VIDEO/ Preziosi: “Noi l’area moderata, apertura agli elettori Pdl”

3 giugno 2013

“Non abbiamo nulla da nascondere, vogliamo essere chiari fino in fondo, non siamo legati a logiche spartitorie, ma pensiamo solo a risanare una città devastata” E’ l’appello lanciato da Dino Preziosi, candidato sindaco che si contenderà la fascia tricolore della città con Paolo Foti del centrosinistra. Le sue parole sono il seguito al mercanteggiamento che l’Udc si è visto suo malgrado dover assistere, visto che in molti hanno bussato alla porta per ottenere un apparentamento tecnico. “L’unico che va escluso da tutto ciò è il Popolo della Libertà visto che tra i nostri partiti c’è sempre stato una unione programmatica sugli obiettivi, abbiamo governato e governiamo ancora in molte realtà. E ci siamo sentiti in dovere di chiamarli per valutare eventuali alleanze.
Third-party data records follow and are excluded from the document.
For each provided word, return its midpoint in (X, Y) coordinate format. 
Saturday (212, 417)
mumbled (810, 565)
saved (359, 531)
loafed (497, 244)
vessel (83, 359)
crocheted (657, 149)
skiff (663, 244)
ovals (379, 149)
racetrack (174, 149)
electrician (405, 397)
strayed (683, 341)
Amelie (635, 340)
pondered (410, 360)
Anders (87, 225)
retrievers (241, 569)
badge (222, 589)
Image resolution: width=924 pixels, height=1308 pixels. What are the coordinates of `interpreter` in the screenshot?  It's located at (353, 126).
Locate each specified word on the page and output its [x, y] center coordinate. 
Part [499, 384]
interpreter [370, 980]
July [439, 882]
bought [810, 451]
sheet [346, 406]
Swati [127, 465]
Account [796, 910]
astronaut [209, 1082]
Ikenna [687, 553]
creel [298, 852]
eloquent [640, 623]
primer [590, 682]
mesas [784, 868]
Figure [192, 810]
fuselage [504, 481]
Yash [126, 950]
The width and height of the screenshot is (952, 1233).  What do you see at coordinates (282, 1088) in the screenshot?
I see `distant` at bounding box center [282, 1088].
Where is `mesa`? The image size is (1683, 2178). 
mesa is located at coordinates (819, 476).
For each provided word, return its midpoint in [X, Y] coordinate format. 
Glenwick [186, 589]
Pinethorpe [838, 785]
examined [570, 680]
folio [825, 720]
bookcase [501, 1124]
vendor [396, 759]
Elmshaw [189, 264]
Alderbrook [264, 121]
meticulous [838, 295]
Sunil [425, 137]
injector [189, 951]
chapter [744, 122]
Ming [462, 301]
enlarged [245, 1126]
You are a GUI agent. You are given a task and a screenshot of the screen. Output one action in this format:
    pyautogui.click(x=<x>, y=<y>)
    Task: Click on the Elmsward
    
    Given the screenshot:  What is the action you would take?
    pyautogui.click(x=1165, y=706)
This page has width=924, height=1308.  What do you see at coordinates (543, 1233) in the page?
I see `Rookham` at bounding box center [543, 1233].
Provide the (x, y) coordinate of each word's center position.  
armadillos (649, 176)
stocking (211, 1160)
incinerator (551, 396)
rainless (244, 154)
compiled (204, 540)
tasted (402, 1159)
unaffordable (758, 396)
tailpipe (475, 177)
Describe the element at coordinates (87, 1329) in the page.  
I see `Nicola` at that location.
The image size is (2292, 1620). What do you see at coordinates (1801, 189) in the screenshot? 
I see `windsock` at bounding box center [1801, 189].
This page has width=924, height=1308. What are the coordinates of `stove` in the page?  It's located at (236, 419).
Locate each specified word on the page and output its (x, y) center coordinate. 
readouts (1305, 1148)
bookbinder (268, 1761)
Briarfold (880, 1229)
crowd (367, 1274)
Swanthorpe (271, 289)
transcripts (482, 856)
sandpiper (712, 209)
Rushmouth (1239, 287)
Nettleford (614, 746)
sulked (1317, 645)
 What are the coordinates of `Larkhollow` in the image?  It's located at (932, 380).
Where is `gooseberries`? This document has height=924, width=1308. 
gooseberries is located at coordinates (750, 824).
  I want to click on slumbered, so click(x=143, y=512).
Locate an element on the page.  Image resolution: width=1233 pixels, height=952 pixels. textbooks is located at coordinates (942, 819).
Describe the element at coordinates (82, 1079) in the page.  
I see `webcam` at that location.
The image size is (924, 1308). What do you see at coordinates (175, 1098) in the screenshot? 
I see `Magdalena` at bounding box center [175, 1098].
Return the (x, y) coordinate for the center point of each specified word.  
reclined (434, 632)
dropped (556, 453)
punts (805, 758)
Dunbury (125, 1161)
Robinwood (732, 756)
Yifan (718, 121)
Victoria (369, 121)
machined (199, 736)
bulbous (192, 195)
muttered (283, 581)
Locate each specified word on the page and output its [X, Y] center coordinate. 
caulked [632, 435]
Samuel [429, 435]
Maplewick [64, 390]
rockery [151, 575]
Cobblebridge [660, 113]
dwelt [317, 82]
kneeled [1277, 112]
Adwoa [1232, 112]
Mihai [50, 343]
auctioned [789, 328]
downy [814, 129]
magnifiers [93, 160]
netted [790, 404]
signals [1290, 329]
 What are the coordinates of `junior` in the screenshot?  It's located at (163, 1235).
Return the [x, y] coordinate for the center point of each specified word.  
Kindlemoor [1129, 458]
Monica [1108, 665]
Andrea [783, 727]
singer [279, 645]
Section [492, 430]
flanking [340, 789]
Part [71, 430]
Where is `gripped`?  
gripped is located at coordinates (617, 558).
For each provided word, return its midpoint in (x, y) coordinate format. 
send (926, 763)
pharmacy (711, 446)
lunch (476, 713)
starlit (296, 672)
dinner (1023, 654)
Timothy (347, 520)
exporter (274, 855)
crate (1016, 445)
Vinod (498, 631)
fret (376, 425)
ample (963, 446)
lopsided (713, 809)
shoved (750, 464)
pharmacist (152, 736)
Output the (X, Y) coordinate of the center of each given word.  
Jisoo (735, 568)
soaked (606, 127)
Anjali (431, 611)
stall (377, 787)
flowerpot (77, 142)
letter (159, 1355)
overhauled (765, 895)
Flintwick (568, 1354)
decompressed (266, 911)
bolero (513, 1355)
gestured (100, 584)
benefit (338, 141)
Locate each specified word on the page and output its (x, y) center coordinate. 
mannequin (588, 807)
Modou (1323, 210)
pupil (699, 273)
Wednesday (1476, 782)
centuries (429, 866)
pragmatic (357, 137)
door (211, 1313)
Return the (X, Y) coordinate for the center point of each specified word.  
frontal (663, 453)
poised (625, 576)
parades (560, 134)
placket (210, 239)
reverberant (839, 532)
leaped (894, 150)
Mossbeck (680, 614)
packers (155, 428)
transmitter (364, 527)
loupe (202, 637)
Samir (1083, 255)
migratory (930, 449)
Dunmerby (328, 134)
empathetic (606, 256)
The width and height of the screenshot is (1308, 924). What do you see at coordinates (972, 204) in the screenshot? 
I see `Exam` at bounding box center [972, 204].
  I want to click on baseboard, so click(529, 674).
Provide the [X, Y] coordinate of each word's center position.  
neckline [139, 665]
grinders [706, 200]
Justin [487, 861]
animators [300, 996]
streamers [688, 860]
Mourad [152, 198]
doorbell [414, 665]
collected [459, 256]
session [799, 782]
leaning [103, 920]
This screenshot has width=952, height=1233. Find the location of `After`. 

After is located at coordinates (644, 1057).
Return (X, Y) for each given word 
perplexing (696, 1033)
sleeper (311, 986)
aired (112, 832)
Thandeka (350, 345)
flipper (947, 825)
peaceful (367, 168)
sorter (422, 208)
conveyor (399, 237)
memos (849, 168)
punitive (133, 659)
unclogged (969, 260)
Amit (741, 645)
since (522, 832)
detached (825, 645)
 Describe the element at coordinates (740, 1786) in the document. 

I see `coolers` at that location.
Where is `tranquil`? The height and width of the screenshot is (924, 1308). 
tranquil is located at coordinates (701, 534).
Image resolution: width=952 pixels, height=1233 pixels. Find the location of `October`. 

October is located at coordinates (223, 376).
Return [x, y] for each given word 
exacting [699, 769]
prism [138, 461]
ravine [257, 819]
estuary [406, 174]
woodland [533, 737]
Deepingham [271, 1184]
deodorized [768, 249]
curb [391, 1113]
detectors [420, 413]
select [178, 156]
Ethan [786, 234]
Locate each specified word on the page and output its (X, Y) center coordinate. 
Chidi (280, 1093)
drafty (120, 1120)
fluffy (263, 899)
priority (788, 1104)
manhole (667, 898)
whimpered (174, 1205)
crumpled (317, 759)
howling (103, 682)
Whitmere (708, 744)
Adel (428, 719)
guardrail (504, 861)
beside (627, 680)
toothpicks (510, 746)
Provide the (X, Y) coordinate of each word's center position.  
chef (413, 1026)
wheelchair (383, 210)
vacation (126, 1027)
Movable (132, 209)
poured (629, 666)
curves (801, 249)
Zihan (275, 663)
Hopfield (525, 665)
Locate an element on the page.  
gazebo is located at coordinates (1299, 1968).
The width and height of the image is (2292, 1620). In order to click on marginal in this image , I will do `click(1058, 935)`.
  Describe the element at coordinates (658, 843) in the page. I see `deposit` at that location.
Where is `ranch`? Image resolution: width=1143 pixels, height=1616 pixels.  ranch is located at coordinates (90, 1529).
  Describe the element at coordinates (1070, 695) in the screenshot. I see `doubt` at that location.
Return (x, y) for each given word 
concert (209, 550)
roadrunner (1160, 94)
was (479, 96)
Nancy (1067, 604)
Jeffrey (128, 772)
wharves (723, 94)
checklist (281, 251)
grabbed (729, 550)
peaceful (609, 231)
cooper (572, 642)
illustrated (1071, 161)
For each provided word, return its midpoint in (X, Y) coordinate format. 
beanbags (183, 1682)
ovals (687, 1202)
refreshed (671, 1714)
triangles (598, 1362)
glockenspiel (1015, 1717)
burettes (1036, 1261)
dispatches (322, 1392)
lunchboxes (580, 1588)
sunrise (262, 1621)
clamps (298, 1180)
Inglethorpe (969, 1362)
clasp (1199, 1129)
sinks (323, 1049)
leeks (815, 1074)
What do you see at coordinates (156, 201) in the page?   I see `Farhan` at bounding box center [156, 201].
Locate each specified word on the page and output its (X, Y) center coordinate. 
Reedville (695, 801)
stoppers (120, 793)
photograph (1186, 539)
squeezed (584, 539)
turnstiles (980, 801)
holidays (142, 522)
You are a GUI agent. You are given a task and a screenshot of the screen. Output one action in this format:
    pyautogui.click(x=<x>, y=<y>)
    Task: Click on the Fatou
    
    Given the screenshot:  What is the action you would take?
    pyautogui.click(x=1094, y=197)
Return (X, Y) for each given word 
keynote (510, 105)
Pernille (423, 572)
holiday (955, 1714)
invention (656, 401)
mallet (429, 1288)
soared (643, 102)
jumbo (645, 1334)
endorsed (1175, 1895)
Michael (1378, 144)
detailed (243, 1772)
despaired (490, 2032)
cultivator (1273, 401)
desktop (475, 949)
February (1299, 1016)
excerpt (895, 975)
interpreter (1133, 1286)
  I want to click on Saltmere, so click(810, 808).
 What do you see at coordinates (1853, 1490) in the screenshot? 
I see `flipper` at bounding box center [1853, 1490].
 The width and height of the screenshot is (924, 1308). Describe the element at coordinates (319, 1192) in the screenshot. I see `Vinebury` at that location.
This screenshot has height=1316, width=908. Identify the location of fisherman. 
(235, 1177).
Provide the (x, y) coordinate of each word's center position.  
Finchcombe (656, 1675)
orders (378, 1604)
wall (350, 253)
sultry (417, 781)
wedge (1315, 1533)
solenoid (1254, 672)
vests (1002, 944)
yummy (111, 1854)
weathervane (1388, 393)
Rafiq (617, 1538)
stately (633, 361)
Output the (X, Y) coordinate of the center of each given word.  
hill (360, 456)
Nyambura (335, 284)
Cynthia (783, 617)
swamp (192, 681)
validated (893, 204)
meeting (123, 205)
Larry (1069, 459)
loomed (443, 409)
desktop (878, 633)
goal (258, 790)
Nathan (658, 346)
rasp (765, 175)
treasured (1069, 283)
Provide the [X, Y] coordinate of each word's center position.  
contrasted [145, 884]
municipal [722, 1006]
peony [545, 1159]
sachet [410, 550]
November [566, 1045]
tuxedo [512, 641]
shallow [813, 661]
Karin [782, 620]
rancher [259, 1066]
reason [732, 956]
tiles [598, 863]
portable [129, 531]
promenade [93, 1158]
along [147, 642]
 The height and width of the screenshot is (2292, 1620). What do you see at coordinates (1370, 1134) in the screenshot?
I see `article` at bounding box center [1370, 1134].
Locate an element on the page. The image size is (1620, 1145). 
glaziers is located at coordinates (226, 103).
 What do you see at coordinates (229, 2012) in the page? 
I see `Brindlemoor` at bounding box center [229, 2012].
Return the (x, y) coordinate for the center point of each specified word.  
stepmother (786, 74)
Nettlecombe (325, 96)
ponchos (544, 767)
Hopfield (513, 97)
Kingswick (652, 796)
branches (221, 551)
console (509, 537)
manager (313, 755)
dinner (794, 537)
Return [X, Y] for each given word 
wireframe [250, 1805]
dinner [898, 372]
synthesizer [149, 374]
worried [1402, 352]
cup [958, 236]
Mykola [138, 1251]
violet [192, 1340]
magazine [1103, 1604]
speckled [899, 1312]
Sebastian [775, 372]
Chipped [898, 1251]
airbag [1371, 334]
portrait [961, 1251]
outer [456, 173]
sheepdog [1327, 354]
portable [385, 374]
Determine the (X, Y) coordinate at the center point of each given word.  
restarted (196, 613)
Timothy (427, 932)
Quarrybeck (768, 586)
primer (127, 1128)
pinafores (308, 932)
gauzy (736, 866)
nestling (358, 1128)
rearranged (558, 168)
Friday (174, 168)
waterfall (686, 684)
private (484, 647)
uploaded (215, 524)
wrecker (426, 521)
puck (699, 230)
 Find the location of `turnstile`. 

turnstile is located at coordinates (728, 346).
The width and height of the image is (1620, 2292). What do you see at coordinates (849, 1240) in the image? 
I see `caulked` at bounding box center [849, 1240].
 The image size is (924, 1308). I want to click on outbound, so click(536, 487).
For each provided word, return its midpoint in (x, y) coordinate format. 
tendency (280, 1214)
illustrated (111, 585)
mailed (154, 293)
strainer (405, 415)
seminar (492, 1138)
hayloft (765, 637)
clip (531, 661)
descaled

Prima di fare questo passo ci siamo confrontati con i candidati delle liste e abbiamo dato mandato ai dirigenti di ipotizzare questo percorso e ciò smentisce anche chi continua a dire che non c’è coesione nel gruppo. Rinnovo il mio appello agli elettori e alla classe dirigente del Pdl affinchè insieme si ricongiunga un percorso partito da separati, ma che ora su obiettivi ben precisi può essere tranquillamente riannodato”. Ciriaco De Mita ha fatto un discorso ad ampio raggio: “la pretesa di un governo della solitudine non era la pretesa di fare un governo di uno ma nella realtà i dati ci hanno confermato che i numeri delle politiche erano una cosa per le amministrative tutt’altro discorso. Siamo stati bravi a raccogliere i cocci, abbiamo messo insieme le persone e condotto una splendida campagna elettorale discutendo dei problemi della città. A chi mi accusa di essere andato in minoranza rispetto la questione apparentamenti si sbaglia di grosso. Alla superbia della solitudine del primo turno è emersa una valutazione: quella di far convergere quante più forze vicine. Senza dubbio il Pdl è storicamente più vicino a noi, ora siamo i rappresentanti dell’area moderata e vogliamo darle voce ma senza posizioni populiste. Dall’altra parte c’è una sinistra sgangherata”. Poi la chiusura su Renzi: “sono persone che parlano inutilmente, giusto per dire qualcosa, credo che si riferiva pure a Mancino”.